#### Supplied entries ####
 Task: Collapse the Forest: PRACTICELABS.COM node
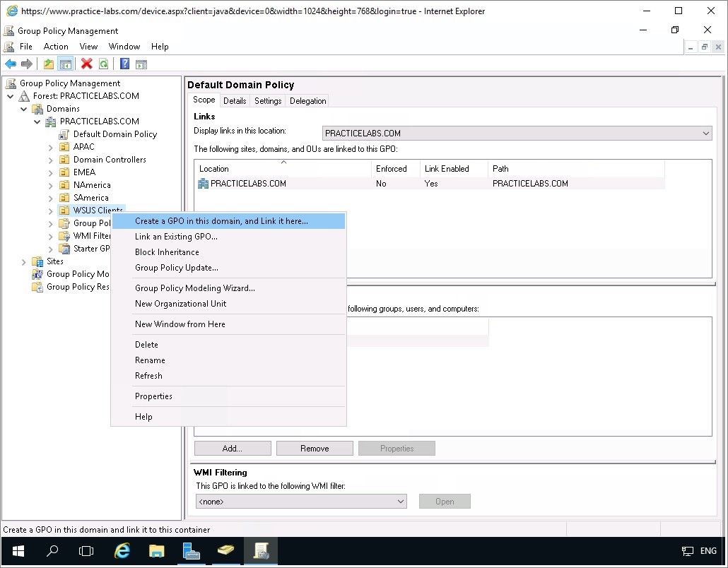tap(11, 96)
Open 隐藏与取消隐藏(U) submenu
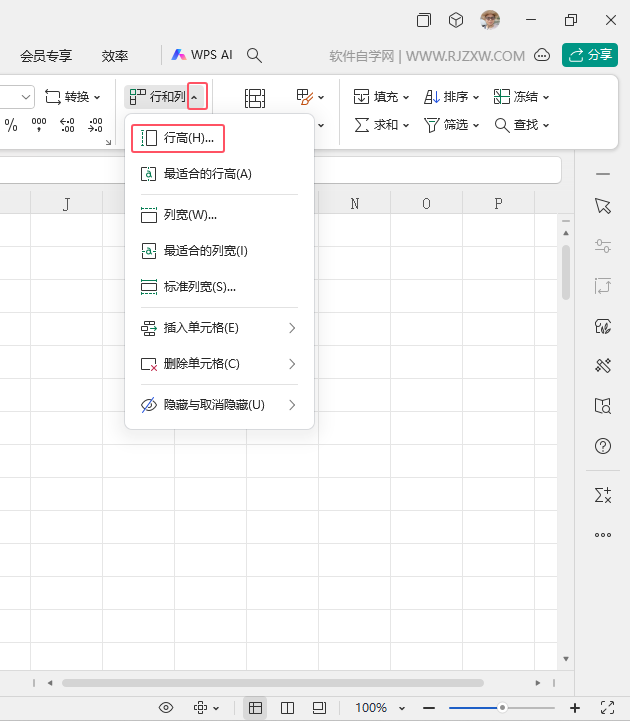 pos(219,405)
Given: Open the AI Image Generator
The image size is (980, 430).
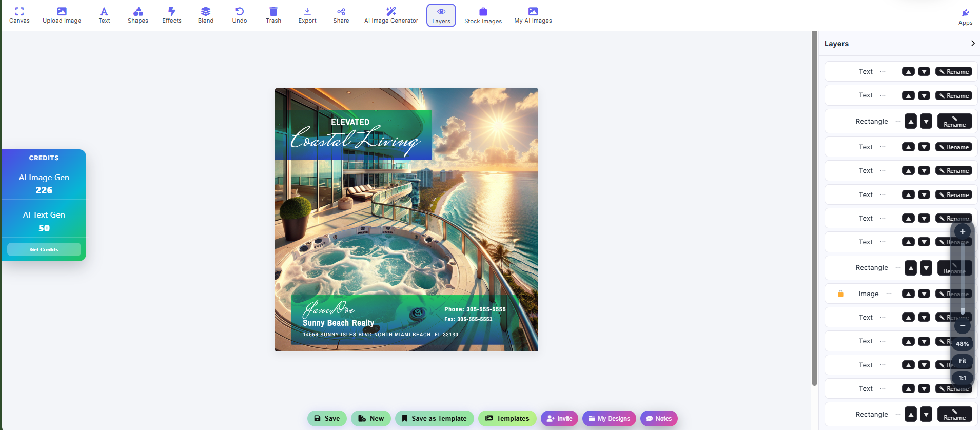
####
§ Brief
Pictures aside, reproduce all of the data exactly.

§ Solution
 Task: Collapse the Forest: PRACTICELABS.COM node
tap(11, 96)
Open 隐藏与取消隐藏(U) submenu
 pos(219,405)
Given: Open the AI Image Generator
The image size is (980, 430).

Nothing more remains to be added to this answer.